■ **Rows**:
--- Begin ---

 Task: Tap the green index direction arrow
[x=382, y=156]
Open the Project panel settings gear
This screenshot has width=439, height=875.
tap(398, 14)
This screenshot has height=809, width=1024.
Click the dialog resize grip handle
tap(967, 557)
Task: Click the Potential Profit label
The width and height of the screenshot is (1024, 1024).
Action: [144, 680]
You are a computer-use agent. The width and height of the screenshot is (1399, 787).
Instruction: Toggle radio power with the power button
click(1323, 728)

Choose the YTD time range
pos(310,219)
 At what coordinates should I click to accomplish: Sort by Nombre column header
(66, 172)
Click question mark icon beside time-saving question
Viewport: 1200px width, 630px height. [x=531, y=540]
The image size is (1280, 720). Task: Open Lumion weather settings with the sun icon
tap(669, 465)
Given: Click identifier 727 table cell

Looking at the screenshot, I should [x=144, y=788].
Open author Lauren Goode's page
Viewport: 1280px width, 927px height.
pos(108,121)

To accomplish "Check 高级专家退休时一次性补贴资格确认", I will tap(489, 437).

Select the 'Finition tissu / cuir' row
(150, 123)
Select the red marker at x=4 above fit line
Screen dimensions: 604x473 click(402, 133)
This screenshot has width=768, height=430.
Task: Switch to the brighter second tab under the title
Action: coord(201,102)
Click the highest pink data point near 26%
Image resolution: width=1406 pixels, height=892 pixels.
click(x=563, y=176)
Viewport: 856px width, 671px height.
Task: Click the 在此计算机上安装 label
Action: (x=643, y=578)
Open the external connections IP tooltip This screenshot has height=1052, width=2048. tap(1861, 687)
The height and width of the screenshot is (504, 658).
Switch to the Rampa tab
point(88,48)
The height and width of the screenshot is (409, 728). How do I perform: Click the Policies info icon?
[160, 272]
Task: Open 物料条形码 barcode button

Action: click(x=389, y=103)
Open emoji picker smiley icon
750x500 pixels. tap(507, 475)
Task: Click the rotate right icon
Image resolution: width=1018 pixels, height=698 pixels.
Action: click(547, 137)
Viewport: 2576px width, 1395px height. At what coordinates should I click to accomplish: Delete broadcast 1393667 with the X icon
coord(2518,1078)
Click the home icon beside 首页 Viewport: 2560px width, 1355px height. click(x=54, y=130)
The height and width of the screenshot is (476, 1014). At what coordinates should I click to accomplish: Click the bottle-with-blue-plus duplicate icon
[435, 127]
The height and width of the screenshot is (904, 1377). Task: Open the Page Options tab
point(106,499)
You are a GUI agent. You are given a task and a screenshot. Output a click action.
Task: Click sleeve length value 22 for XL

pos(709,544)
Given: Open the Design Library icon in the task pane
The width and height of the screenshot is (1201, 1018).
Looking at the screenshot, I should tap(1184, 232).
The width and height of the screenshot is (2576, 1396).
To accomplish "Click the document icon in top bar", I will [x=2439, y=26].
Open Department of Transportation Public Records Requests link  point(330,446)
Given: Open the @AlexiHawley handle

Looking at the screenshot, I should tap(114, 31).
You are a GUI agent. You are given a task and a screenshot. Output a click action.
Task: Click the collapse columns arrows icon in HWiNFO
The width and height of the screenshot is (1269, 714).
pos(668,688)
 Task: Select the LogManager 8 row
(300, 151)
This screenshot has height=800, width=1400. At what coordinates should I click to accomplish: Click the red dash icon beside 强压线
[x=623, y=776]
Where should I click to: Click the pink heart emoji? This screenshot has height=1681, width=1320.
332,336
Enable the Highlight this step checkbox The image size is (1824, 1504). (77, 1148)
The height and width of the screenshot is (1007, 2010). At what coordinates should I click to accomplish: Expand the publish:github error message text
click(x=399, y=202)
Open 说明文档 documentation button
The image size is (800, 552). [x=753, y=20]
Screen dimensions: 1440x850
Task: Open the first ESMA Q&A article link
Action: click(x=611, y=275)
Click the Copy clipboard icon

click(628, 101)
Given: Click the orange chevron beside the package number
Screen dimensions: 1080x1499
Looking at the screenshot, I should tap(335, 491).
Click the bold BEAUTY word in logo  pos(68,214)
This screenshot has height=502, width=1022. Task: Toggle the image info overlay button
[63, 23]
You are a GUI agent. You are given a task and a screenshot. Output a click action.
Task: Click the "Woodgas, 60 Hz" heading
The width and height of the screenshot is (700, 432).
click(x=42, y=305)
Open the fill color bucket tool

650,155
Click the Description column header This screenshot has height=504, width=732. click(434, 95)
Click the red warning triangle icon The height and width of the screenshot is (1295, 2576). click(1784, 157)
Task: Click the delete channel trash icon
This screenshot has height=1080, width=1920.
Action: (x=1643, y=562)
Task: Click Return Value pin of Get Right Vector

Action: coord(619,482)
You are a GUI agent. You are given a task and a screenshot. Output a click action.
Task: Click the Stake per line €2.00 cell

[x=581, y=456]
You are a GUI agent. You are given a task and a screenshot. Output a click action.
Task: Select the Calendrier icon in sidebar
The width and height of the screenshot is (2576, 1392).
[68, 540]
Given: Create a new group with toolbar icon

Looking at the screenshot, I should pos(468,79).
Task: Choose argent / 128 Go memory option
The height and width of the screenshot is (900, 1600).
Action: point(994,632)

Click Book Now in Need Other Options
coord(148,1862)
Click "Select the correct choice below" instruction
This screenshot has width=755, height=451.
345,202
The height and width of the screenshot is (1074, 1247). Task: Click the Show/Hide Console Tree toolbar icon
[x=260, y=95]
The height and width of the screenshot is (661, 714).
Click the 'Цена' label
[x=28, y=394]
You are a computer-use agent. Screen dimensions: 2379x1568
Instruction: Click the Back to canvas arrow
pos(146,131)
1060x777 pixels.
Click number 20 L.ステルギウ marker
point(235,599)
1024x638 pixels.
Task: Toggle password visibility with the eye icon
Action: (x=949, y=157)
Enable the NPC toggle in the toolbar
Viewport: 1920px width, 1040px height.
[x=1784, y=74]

--- End ---

■ **Goal**: Put each line of the records above into a JSON list of strings, one string per line, and omit the blank lines.

■ **Task result**:
[
  " Task: Tap the green index direction arrow",
  "[x=382, y=156]",
  "Open the Project panel settings gear",
  "This screenshot has width=439, height=875.",
  "tap(398, 14)",
  "This screenshot has height=809, width=1024.",
  "Click the dialog resize grip handle",
  "tap(967, 557)",
  "Task: Click the Potential Profit label",
  "The width and height of the screenshot is (1024, 1024).",
  "Action: [144, 680]",
  "You are a computer-use agent. The width and height of the screenshot is (1399, 787).",
  "Instruction: Toggle radio power with the power button",
  "click(1323, 728)",
  "Choose the YTD time range",
  "pos(310,219)",
  " At what coordinates should I click to accomplish: Sort by Nombre column header",
  "(66, 172)",
  "Click question mark icon beside time-saving question",
  "Viewport: 1200px width, 630px height. [x=531, y=540]",
  "The image size is (1280, 720). Task: Open Lumion weather settings with the sun icon",
  "tap(669, 465)",
  "Given: Click identifier 727 table cell",
  "Looking at the screenshot, I should [x=144, y=788].",
  "Open author Lauren Goode's page",
  "Viewport: 1280px width, 927px height.",
  "pos(108,121)",
  "To accomplish \"Check 高级专家退休时一次性补贴资格确认\", I will tap(489, 437).",
  "Select the 'Finition tissu / cuir' row",
  "(150, 123)",
  "Select the red marker at x=4 above fit line",
  "Screen dimensions: 604x473 click(402, 133)",
  "This screenshot has width=768, height=430.",
  "Task: Switch to the brighter second tab under the title",
  "Action: coord(201,102)",
  "Click the highest pink data point near 26%",
  "Image resolution: width=1406 pixels, height=892 pixels.",
  "click(x=563, y=176)",
  "Viewport: 856px width, 671px height.",
  "Task: Click the 在此计算机上安装 label",
  "Action: (x=643, y=578)",
  "Open the external connections IP tooltip This screenshot has height=1052, width=2048. tap(1861, 687)",
  "The height and width of the screenshot is (504, 658).",
  "Switch to the Rampa tab",
  "point(88,48)",
  "The height and width of the screenshot is (409, 728). How do I perform: Click the Policies info icon?",
  "[160, 272]",
  "Task: Open 物料条形码 barcode button",
  "Action: click(x=389, y=103)",
  "Open emoji picker smiley icon",
  "750x500 pixels. tap(507, 475)",
  "Task: Click the rotate right icon",
  "Image resolution: width=1018 pixels, height=698 pixels.",
  "Action: click(547, 137)",
  "Viewport: 2576px width, 1395px height. At what coordinates should I click to accomplish: Delete broadcast 1393667 with the X icon",
  "coord(2518,1078)",
  "Click the home icon beside 首页 Viewport: 2560px width, 1355px height. click(x=54, y=130)",
  "The height and width of the screenshot is (476, 1014). At what coordinates should I click to accomplish: Click the bottle-with-blue-plus duplicate icon",
  "[435, 127]",
  "The height and width of the screenshot is (904, 1377). Task: Open the Page Options tab",
  "point(106,499)",
  "You are a GUI agent. You are given a task and a screenshot. Output a click action.",
  "Task: Click sleeve length value 22 for XL",
  "pos(709,544)",
  "Given: Open the Design Library icon in the task pane",
  "The width and height of the screenshot is (1201, 1018).",
  "Looking at the screenshot, I should tap(1184, 232).",
  "The width and height of the screenshot is (2576, 1396).",
  "To accomplish \"Click the document icon in top bar\", I will [x=2439, y=26].",
  "Open Department of Transportation Public Records Requests link  point(330,446)",
  "Given: Open the @AlexiHawley handle",
  "Looking at the screenshot, I should tap(114, 31).",
  "You are a GUI agent. You are given a task and a screenshot. Output a click action.",
  "Task: Click the collapse columns arrows icon in HWiNFO",
  "The width and height of the screenshot is (1269, 714).",
  "pos(668,688)",
  " Task: Select the LogManager 8 row",
  "(300, 151)",
  "This screenshot has height=800, width=1400. At what coordinates should I click to accomplish: Click the red dash icon beside 强压线",
  "[x=623, y=776]",
  "Where should I click to: Click the pink heart emoji? This screenshot has height=1681, width=1320.",
  "332,336",
  "Enable the Highlight this step checkbox The image size is (1824, 1504). (77, 1148)",
  "The height and width of the screenshot is (1007, 2010). At what coordinates should I click to accomplish: Expand the publish:github error message text",
  "click(x=399, y=202)",
  "Open 说明文档 documentation button",
  "The image size is (800, 552). [x=753, y=20]",
  "Screen dimensions: 1440x850",
  "Task: Open the first ESMA Q&A article link",
  "Action: click(x=611, y=275)",
  "Click the Copy clipboard icon",
  "click(628, 101)",
  "Given: Click the orange chevron beside the package number",
  "Screen dimensions: 1080x1499",
  "Looking at the screenshot, I should tap(335, 491).",
  "Click the bold BEAUTY word in logo  pos(68,214)",
  "This screenshot has height=502, width=1022. Task: Toggle the image info overlay button",
  "[63, 23]",
  "You are a GUI agent. You are given a task and a screenshot. Output a click action.",
  "Task: Click the \"Woodgas, 60 Hz\" heading",
  "The width and height of the screenshot is (700, 432).",
  "click(x=42, y=305)",
  "Open the fill color bucket tool",
  "650,155",
  "Click the Description column header This screenshot has height=504, width=732. click(434, 95)",
  "Click the red warning triangle icon The height and width of the screenshot is (1295, 2576). click(1784, 157)",
  "Task: Click the delete channel trash icon",
  "This screenshot has height=1080, width=1920.",
  "Action: (x=1643, y=562)",
  "Task: Click Return Value pin of Get Right Vector",
  "Action: coord(619,482)",
  "You are a GUI agent. You are given a task and a screenshot. Output a click action.",
  "Task: Click the Stake per line €2.00 cell",
  "[x=581, y=456]",
  "You are a GUI agent. You are given a task and a screenshot. Output a click action.",
  "Task: Select the Calendrier icon in sidebar",
  "The width and height of the screenshot is (2576, 1392).",
  "[68, 540]",
  "Given: Create a new group with toolbar icon",
  "Looking at the screenshot, I should pos(468,79).",
  "Task: Choose argent / 128 Go memory option",
  "The height and width of the screenshot is (900, 1600).",
  "Action: point(994,632)",
  "Click Book Now in Need Other Options",
  "coord(148,1862)",
  "Click \"Select the correct choice below\" instruction",
  "This screenshot has width=755, height=451.",
  "345,202",
  "The height and width of the screenshot is (1074, 1247). Task: Click the Show/Hide Console Tree toolbar icon",
  "[x=260, y=95]",
  "The height and width of the screenshot is (661, 714).",
  "Click the 'Цена' label",
  "[x=28, y=394]",
  "You are a computer-use agent. Screen dimensions: 2379x1568",
  "Instruction: Click the Back to canvas arrow",
  "pos(146,131)",
  "1060x777 pixels.",
  "Click number 20 L.ステルギウ marker",
  "point(235,599)",
  "1024x638 pixels.",
  "Task: Toggle password visibility with the eye icon",
  "Action: (x=949, y=157)",
  "Enable the NPC toggle in the toolbar",
  "Viewport: 1920px width, 1040px height.",
  "[x=1784, y=74]"
]